宴は終わらない | 劇団 貴社の記者は汽車で帰社


ごきげんよう。

この度第一幕で王命婦、第二幕で玉鬘を演じました筒井です。

源氏物語公演を観に来てくださった皆様、本当にありがとうございました!!また、この公演を支えてくださったすべての皆様に、この場を借りて心から御礼を申し上げます。



三幕という長丁場でしたが、全ての幕にお付き合いいただいたお客様も多く、本当に嬉しく思っています。役者もスタッフもフルマラソンばりのスタミナ勝負の中、無事走り抜けることができてホッといたしました。


え?
一幕目と二幕目しか出てないじゃないかって?

いえいえ、実は今回私が一番多忙だったのは何を隠そう三幕目でした。

下手側の御簾を上げ下げしたり、めくり上げたり、花瓶の花を活け替えたり、文机を出し入れしたり、スタンバってる朱雀院の流し目攻撃に笑いをこらえたり……。ええ、それはもう大忙しでした。

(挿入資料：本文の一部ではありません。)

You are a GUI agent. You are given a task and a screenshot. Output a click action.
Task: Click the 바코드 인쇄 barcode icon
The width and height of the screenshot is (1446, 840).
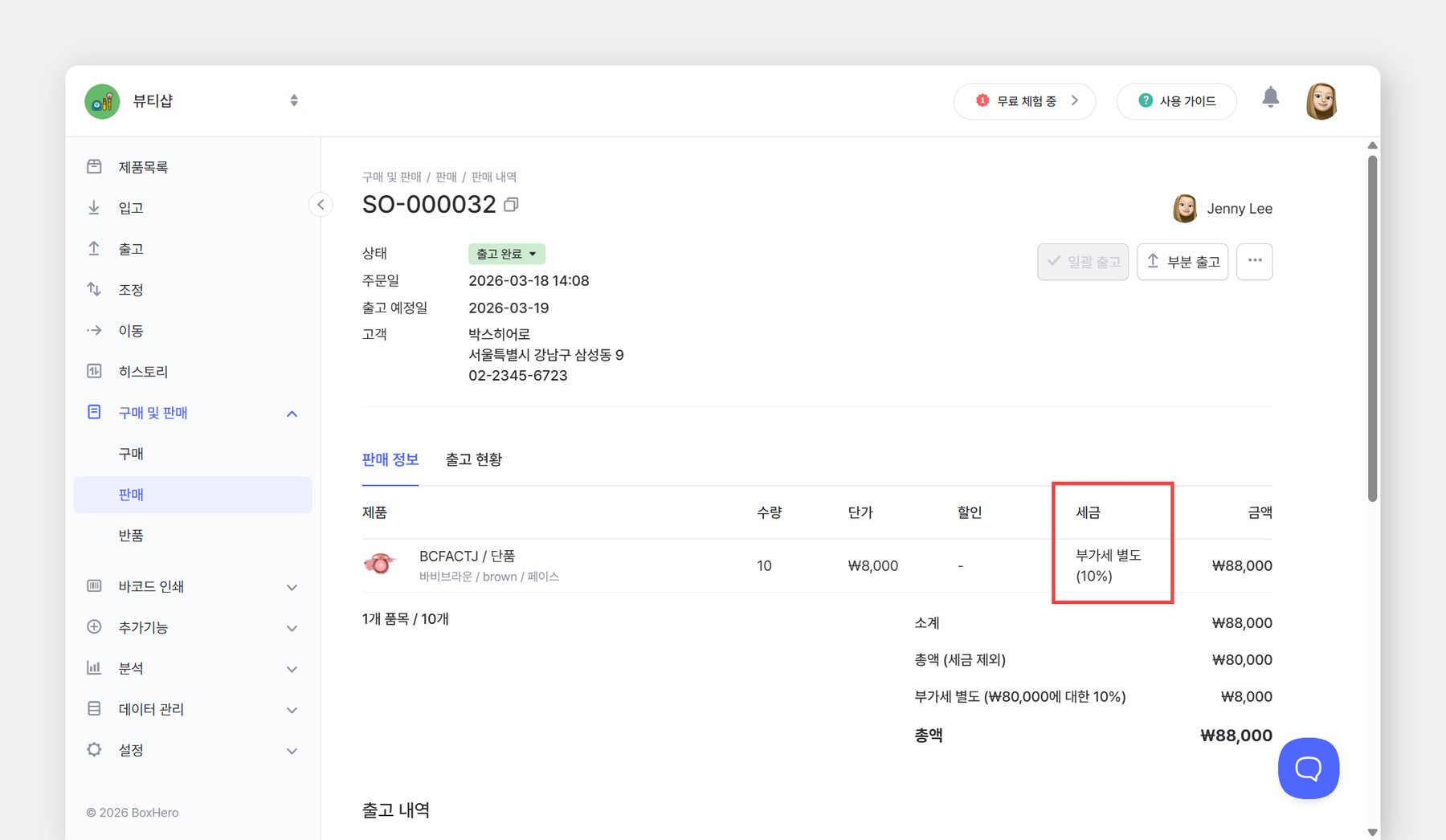94,586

その代わりに、光源氏に押し倒される女三宮とか柏木に押し倒される女三宮とか麿にオセロされる光源氏とかを特等席で観られたわけですけれど。笑


役者としては、第一幕の命婦と第二幕の玉鬘という全くタイプの違うキャラクターを同時に稽古するのが結構楽しかったです。(おかげでキャラが迷走したりもしましたが……。)


命婦は公式裏設定で光源氏の愛人だったので、玉鬘と併せると光源氏に迫られることの多い役でした。それがどうしたと言われそうですが、実は並み居るキシャの女優陣の中で、私は今まで一度も千野裕子扮する男役に言い寄られたことがないという稀有な役者だったのです。いざ相手役をやってみれば、稽古場で無駄にドキドキさせられることも多く、

「玉鬘、(源氏とのシーン)やっとく?」

「いえ、(心臓に悪いんで)今日は大丈夫です」

という会話があったとかなかったとか。

まぁ、そんなこと絶対本人には言いませんけどね。



ちなみに命婦は藤壺宮との絡みが一番多かったのですが、藤壺宮の臨終シーンは3ステージともガチ泣きでした。しまいには藤壺宮の最期の台詞を聞くだけで泣けるパブロフの犬と化していました。舞台上でガチ泣きしたのも初めてだったので、いろいろと初体験の多い公演でしたね。役者としてはとにかく楽しく演じさせていただきました!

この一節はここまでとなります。